Другое общественно-политическое течение — либерально-буржуазное — заимствовало идеалы на Западе и ставило целью перенести в свои страны модели западного социально-политического устройства. Они боролись за независимость, но предпочтительно мирными методами. Когда Запад в лице руководителей Великобритании и Франции, не расставшихся с имперскими иллюзиями, замешкался с военно-политическим уходом из региона, то либерально-буржуазные партии, уже погрязшие в политиканстве, соглашательстве, беспринципных компромиссах, вступили в полосу долгого и глубокого кризиса. Судьба египетской партии Вафд или сирийских буржуазных партий тому свидетельство.
Революционно-демократическое, согласно советским определениям (а точнее — революционно-авторитарное), крыло национально-освободительного движения быстро воспринимало и более отчетливый национализм, родившийся в Западной Европе и перенесенный на местную почву, и революционные организационные структуры компартий, а также некоторые их идеалы и иллюзии.

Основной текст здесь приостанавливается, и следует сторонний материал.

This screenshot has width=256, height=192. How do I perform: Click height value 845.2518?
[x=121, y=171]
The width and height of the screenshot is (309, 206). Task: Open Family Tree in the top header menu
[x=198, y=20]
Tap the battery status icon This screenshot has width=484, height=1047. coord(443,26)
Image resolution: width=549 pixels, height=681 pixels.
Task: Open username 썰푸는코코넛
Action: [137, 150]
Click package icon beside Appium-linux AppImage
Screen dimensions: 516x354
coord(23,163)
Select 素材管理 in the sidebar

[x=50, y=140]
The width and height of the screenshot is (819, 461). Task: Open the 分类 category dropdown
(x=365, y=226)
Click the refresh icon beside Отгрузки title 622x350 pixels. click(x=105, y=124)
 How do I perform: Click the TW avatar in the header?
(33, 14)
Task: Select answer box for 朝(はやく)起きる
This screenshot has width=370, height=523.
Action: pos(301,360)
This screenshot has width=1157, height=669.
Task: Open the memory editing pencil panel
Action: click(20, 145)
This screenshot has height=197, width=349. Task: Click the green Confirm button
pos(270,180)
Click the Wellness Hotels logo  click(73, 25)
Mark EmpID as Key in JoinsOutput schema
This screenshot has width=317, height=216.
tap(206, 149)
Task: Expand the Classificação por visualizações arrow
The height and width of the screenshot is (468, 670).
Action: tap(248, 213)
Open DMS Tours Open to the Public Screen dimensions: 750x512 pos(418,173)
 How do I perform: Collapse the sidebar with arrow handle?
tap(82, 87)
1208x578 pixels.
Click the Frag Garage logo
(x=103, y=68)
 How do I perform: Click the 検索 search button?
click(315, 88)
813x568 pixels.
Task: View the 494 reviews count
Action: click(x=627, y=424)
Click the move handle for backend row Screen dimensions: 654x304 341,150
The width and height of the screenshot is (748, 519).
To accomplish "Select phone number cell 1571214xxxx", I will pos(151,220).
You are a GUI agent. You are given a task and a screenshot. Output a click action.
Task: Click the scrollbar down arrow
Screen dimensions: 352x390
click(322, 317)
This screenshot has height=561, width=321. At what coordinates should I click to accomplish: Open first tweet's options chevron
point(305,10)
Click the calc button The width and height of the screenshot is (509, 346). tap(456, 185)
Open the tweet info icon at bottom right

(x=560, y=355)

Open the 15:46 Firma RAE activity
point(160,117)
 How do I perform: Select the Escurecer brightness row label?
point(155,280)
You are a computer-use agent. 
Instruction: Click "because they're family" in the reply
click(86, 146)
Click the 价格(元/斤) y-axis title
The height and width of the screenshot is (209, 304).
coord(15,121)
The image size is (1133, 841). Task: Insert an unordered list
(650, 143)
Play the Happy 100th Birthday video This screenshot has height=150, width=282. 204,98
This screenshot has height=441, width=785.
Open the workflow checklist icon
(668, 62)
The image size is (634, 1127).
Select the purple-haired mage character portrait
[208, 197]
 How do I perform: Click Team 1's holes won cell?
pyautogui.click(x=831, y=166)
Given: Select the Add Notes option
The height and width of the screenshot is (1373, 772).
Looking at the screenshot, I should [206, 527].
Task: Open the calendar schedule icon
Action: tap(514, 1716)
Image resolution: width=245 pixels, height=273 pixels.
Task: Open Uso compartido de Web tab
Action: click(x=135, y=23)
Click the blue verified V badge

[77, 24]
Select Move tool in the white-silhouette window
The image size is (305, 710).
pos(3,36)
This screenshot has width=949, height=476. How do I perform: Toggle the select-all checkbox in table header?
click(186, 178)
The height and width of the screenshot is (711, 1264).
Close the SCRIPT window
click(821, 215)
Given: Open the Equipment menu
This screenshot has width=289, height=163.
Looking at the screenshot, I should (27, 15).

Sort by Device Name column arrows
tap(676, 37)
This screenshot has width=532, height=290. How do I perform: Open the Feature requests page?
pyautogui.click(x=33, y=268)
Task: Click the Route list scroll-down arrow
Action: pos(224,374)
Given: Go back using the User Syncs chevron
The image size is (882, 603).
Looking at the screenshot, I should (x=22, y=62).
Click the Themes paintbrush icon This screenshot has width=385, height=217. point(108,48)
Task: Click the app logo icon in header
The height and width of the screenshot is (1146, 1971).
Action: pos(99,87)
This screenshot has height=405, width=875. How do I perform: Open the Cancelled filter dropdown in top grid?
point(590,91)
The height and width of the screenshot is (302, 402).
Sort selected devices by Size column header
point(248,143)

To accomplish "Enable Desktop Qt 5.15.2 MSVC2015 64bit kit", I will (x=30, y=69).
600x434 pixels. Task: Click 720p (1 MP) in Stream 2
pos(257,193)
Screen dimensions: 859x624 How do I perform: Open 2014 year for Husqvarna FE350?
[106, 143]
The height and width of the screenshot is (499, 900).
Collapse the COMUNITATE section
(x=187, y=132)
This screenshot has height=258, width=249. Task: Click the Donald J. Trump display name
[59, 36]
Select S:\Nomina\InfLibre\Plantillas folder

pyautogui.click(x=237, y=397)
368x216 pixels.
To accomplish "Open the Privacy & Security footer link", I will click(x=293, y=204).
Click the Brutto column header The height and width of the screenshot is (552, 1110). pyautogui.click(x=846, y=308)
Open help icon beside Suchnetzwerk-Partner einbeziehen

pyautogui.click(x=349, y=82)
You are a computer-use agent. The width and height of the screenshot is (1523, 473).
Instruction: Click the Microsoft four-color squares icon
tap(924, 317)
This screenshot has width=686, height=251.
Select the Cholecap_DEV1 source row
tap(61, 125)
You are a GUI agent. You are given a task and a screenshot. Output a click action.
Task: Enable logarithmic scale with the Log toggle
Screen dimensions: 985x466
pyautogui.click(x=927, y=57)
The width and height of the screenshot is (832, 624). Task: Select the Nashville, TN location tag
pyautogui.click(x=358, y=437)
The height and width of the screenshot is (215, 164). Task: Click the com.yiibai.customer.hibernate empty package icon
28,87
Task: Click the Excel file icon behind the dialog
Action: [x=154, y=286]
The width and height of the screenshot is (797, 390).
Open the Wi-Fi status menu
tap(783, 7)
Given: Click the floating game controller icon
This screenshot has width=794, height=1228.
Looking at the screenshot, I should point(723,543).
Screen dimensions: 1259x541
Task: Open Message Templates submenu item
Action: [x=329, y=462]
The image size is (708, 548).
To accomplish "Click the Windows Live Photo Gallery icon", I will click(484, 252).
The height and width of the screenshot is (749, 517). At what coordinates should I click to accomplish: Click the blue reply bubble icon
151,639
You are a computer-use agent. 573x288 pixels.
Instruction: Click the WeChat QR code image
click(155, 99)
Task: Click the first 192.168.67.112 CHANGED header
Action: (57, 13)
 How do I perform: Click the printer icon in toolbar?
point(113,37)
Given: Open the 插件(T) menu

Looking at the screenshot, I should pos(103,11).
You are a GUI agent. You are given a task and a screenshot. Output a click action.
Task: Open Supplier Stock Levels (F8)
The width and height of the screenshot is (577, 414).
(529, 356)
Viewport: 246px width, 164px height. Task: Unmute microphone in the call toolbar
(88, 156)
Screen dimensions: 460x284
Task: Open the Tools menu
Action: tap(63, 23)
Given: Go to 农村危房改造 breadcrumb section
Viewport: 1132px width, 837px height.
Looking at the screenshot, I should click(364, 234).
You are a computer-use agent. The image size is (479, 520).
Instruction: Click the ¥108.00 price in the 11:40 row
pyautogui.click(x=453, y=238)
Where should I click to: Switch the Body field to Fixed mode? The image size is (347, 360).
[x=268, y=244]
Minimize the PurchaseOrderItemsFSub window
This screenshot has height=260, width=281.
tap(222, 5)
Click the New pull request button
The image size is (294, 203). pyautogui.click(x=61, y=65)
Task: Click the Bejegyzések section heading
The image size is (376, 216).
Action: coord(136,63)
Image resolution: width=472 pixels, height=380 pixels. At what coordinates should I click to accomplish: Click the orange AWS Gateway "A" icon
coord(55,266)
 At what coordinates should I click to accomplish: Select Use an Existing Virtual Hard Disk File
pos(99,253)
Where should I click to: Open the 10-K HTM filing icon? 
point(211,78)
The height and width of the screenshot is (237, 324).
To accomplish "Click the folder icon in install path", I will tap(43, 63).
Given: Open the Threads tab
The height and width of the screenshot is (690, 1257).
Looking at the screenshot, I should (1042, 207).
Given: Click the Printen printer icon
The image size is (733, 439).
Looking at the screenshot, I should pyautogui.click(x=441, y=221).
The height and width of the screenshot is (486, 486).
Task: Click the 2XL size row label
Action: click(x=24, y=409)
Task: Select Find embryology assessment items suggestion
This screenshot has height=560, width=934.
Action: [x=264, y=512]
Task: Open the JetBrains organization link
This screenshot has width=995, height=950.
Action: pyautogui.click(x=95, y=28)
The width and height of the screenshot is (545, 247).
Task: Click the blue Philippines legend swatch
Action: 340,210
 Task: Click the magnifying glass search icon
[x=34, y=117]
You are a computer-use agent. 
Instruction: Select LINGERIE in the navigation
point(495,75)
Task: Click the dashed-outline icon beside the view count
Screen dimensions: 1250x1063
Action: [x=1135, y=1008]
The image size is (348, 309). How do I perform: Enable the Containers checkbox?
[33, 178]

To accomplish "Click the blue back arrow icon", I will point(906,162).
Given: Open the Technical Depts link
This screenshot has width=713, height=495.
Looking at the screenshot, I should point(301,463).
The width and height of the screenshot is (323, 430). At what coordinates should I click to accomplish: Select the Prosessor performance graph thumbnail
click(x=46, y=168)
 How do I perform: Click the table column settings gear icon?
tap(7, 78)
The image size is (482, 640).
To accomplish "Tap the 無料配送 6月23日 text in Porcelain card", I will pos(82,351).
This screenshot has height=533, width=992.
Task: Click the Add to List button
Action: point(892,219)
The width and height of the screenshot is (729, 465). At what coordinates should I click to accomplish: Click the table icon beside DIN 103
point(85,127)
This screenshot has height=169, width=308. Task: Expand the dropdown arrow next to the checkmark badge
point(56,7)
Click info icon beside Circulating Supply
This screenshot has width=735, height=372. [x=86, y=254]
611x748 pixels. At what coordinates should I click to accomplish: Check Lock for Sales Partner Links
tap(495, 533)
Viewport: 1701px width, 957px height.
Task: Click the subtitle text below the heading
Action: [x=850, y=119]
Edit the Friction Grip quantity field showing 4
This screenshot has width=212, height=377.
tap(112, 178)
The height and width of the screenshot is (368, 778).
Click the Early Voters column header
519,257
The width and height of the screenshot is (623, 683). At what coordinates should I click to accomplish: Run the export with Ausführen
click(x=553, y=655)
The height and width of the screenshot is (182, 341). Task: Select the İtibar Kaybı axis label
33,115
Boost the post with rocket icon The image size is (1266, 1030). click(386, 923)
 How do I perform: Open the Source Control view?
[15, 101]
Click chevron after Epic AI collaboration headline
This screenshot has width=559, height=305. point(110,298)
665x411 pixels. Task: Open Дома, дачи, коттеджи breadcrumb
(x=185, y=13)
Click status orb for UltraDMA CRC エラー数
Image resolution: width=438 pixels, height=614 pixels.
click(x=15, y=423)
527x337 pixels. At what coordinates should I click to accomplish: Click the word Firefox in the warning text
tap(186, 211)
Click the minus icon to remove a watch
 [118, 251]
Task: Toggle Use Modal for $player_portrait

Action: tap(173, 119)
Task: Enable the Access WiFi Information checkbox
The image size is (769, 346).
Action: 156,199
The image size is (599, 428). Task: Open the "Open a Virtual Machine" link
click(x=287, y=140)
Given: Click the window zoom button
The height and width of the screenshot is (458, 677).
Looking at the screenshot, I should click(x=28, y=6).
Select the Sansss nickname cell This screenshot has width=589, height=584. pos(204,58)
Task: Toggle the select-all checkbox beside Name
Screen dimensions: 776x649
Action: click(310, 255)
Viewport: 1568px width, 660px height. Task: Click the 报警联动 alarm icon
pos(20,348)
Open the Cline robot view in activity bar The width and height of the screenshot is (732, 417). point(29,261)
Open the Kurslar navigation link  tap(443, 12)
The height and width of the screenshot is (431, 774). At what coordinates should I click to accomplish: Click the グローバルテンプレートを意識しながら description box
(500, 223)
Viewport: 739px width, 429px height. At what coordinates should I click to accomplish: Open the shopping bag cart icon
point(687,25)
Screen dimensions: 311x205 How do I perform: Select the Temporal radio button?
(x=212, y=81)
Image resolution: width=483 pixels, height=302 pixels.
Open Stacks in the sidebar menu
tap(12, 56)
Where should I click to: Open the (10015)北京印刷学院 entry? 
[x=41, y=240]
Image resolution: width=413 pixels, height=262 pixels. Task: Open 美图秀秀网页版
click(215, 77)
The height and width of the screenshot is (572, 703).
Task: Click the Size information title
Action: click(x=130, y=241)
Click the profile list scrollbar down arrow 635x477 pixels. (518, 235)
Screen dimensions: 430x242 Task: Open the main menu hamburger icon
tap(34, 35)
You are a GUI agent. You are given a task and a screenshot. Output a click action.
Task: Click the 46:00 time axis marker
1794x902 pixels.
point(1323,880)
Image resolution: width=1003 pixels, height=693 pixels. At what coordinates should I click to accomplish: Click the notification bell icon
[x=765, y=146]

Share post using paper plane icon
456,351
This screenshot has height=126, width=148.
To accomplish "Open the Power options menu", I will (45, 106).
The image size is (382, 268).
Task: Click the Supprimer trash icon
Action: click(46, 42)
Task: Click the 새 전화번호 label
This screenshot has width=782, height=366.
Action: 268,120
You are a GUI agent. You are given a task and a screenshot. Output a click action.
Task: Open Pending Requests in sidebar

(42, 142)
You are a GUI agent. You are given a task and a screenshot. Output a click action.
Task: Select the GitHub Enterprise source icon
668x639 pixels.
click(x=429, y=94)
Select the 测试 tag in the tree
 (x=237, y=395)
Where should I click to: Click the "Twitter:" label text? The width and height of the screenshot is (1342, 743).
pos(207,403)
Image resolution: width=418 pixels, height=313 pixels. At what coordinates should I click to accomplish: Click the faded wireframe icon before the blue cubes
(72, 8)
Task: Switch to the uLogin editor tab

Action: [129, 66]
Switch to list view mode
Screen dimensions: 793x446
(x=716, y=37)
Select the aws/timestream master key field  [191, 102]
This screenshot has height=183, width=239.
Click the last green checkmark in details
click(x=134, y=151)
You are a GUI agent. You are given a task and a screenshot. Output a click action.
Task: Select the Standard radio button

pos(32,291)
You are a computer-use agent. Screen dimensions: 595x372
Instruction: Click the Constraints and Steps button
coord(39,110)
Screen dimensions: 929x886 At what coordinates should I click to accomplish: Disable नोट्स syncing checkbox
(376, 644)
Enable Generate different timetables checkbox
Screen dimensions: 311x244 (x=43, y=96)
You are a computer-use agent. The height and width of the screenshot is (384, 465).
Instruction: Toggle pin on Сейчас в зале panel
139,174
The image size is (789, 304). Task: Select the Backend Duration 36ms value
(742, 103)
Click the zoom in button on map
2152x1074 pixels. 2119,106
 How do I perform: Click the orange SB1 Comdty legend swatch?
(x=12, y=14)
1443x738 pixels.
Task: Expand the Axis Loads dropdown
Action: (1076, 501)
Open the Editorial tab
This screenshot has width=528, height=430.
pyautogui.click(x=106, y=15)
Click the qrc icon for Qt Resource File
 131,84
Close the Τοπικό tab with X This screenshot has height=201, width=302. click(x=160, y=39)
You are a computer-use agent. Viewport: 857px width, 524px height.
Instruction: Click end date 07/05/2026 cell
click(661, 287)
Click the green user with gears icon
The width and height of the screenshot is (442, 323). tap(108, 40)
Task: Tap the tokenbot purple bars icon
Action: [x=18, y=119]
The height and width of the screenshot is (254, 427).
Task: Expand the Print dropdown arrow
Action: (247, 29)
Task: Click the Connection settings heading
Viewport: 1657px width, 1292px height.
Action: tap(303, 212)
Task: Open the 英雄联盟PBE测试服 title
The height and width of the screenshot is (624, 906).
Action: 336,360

В 30-х годах устремления представителей революционно-авторитарного течения в арабском мире в чем-то перекликались с кемализмом в Турции, но условия для их успешной деятельности созреют лишь в 50–70-х годах. Пока же в каирском пансионате пламенный проповедник идеи арабского возрождения и арабского единства Саты аль-Хусри пишет свои работы, обосновывая теорию панарабизма, а молодые офицеры — члены кружка, в который вхож Гамаль Абдель Насер, — мечтают о величии Египта и в спорах определяют туманные очертания его будущего политического устройства.
На смену религиозным реформаторам рубежа веков Джалал ад-Дину аль-Афгани и Мухаммеду Абдо пришли фундаменталисты, «братья-мусульмане» и другие, которые еще создадут могущественное социально-политическое движение. В 20–30-х годах они были сильны, но не господствовали на политической сцене.